ファゼンダ・ダ・セーハ
サンパウロの日本移民史料館に残る『組合第一回移民原簿 若狭丸 大正六年四月二十日神戸発 大正六年六月十五日サントス着』によれば、フサノたちが送り込まれたのはサンパウロから北東に鉄道で四百キロあまり、さらに別の鉄道で東に八十キロほど入ったファゼンダ・ダ・セーハだった。標高一千メートルあまりの高地にある。
福岡県七家族、福島県と熊本県各三家族の十三家族からなる総勢五十四人。男二十六人、女二十二人に子供六人が含まれていた。

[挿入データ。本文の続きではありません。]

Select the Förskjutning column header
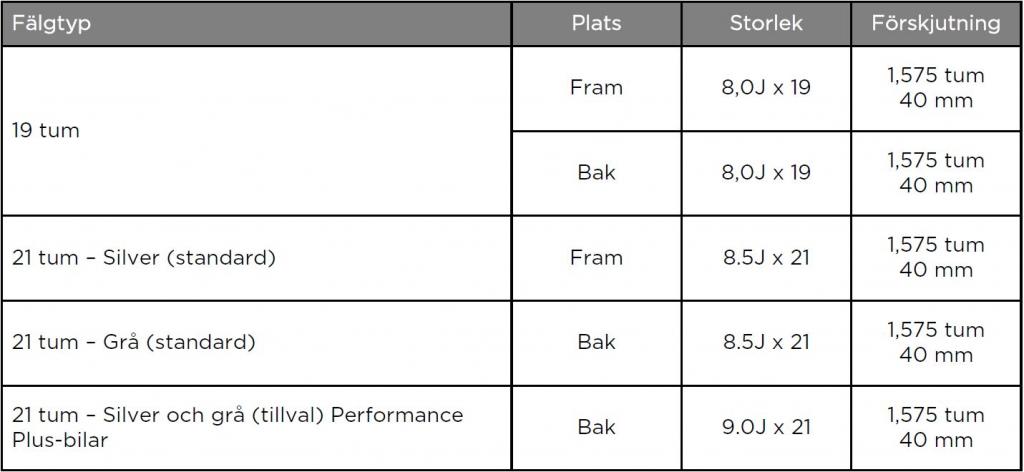click(936, 24)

フサノたちがあてがわれた棟割り長屋風の移民小屋は、開かれて百年以上が経った歴史のある農園だけあって、外見だけは赤瓦に白い漆喰壁だったが、家具はなく、寝具は土間に敷かれた枯れ草だけ。枯れ草の匂いは刈り入れた後の稲藁を思い出させた。
ファゼンダは、絵の具をたっぷり塗りつけた原色のキャンバスのようだった。臙脂に近いテラ・ローシャと呼ばれる赤土の上に、碁盤の目に整然と植えられた濃緑色のコーヒーの樹海。目をこらすと赤く熟したコーヒー豆が鈴なりになっている。
ローシャとはポルトガル語で紫色のことだ。玄武岩と輝緑岩が風化してできたテラ・ローシャはコーヒー栽培に適した肥えた土壌だが、粒子が細かく、雨に濡れると泥濘に、晴れた日には土埃になる。ファゼンダの中を行き交う牛車や馬車は下半分が赤く染まっていた。
ファゼンダの朝は早い。起床は午前四時。シーノという鐘の音でたたき起こされる。朝食代わりのコーヒーを飲み終える六時前、またシーノが鳴って、移民たちはコーヒー園に出かける。
集合場所から先は、農場主ファゼンデイロにコーヒー園の運営を任されている監督が、馬上でブジーナという角笛を吹きながら作業場所に数十人単位で移民たちを誘導していく。奴隷制時代の名残で、手には鞭、腰にはピストル。
昼食は本部の鐘と監督のブジーナを合図に午前九時にとる。時計で労働時間を管理するわけではないから、自然、農作業は日没まで続くことになる。